18/12/11 - Melodramma messicano che sfocia in tragedia sul più classico dei triangoli amorosi. Debutto incerto al cinema per Sergio Sànchez Suàrez.

Dalla nostra inviata MARILENA VINCI

E’ un melodramma messicano in puro stile hollywoodiano Tequila – Hystoria de una pasiòn, il film che segna il debutto dietro la macchina da presa di Sergio Sànchez Suàrez. In Italia Tequila non è ancora arrivato ma, dopo aver vinto l’ultimo Aruba International film festival e ad aver aperto il Guadalajara International Film Festival e l’Oaxaca International Film Festival, è stato apprezzato anche al Festival della Ciociaria Nino Manfredi, dov’è passato fuori concorso. Il titolo fa riferimento all’omonimo e famosissimo distillato che si produce in Messico, ma a poco a che fare con la storia se non per il fatto di essere in parte ambientato in una fabbrica che lo produce. Il film, ispirato alla Cavalleria rusticana e al Don Giovanni di Mozart, è ambientato negli anni ’40 e racconta il più classico dei triangoli amorosi: quello tra due amanti divisi dall’anziano marito di lei (nonché amorevole zio di lui), uniti da una passione che li travolgerà fino ad una drammatica conclusione. Passione, gelosia, onore e vendetta sono gli ingredienti fondamentali della storia che, grazie a un azzeccato cast (su tutti i due protagonisti, Unax Ugalde e Daniela Schmidt), una buona fotografia e immagini poetiche, riesce a non scadere del tutto nel prodotto telenovela. Cosa che non si può affermare per quanto riguarda la narrazione “a puntate”, questa sì tipica delle telenovelas. Ciò che non convince è la mancanza di un crescendo emotivo che fa apparire la vicenda piuttosto affrettata e priva della necessaria profondità psicologica che porterà i due amanti a tradire fino al superamento di ogni limite.

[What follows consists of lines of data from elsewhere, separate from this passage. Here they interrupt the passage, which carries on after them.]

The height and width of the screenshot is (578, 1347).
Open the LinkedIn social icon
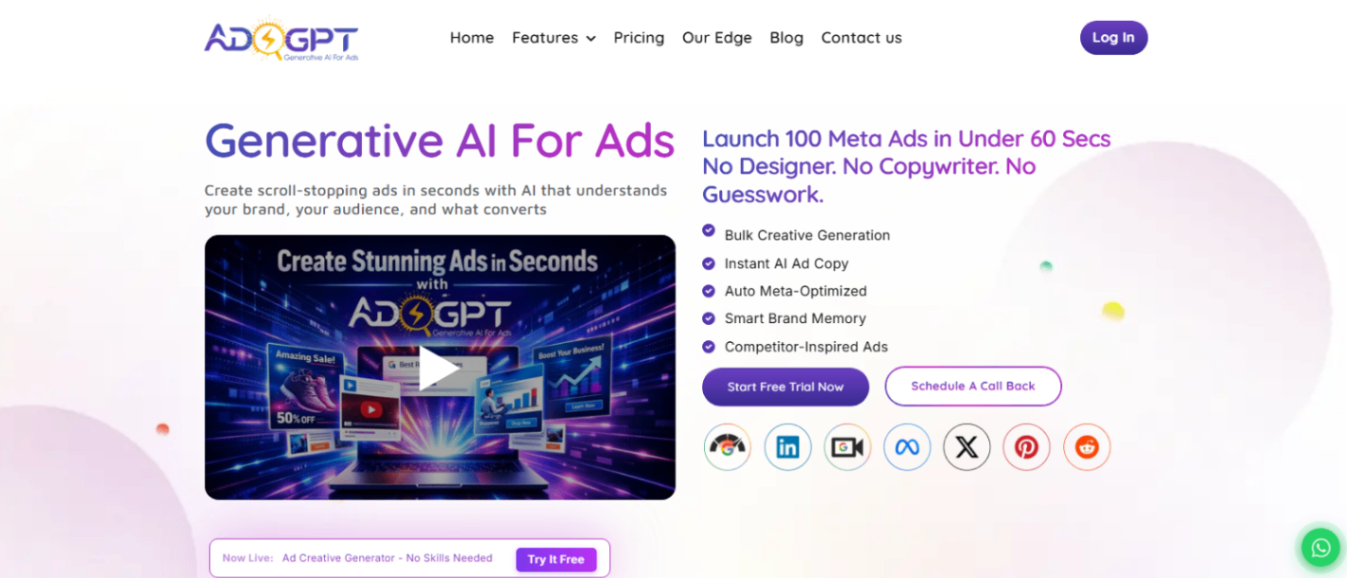click(x=787, y=447)
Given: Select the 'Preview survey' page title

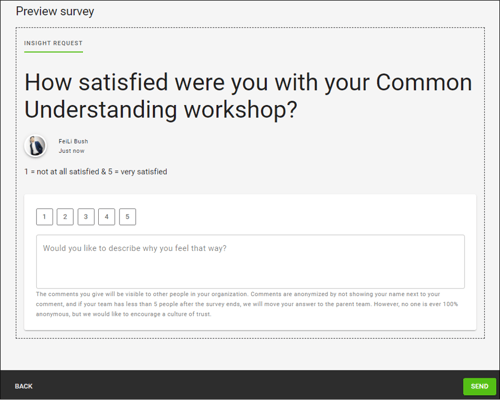Looking at the screenshot, I should [x=55, y=11].
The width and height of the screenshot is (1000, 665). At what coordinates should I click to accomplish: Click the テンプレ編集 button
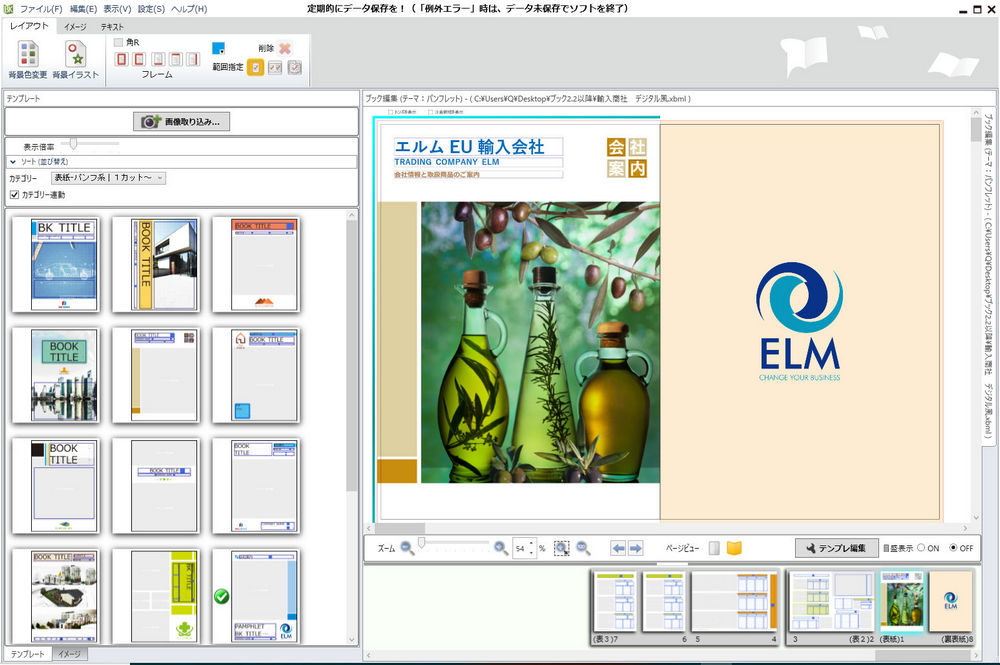[837, 548]
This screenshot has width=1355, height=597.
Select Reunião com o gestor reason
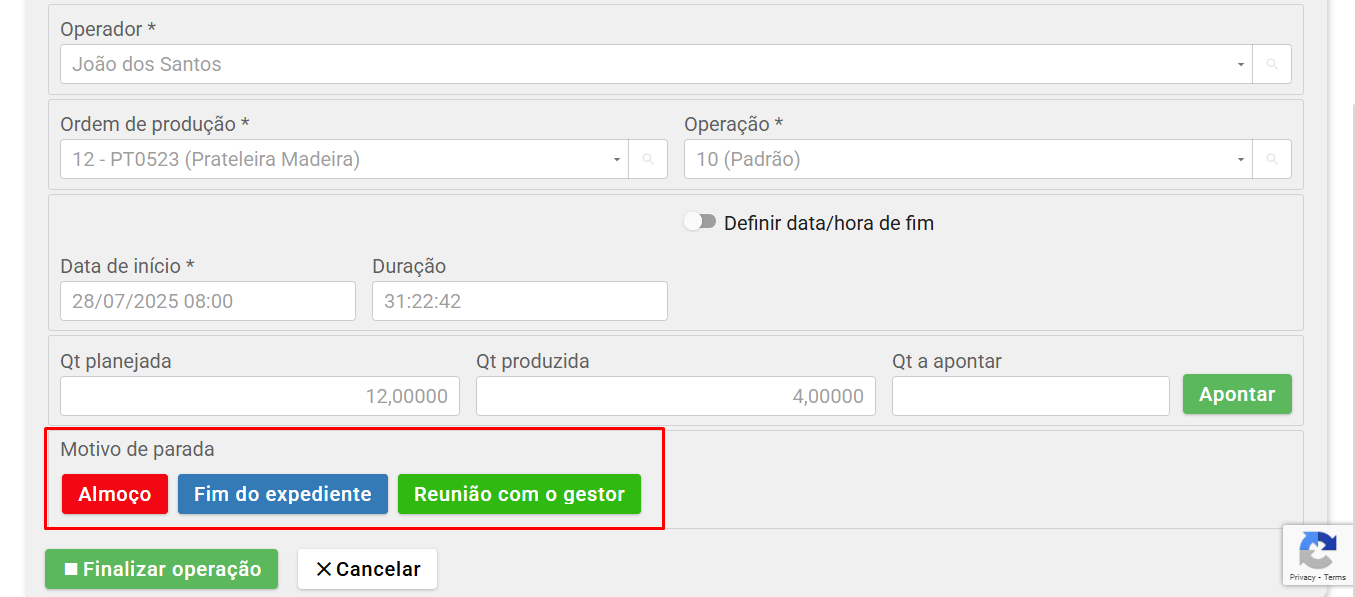519,494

A conquistare, più che la storia, è l’eleganza estetica con cui Suarez racconta questo dramma sul grande schermo e la capacità di mescolare momenti romantici e drammatici ad altri con punte di comicità, come nelle scene in cui un industriale statunitense ubriaco serve a rovesciare i pregiudizi sui messicani. Esteticamente pregevole, soprattutto grazie alla fotografia di Andronico Gonzalez, il film ha delle scene molto belle, tra cui quella in cui il protagonista maschile rimane affacciato su un treno che sfreccia nel buio della notte nella campagna (creata digitalmente) e quella del linciaggio, una pratica comune in Messico, per cui sono state usate comparse del posto e che ricorda il martirio di Cristo in croce, preannunciato nella processione del venerdì Santo. Quello di Sergio Sànchez Suàrez, già regista televisivo e di cortometraggi, è insomma un esordio da promuovere ma con riserva.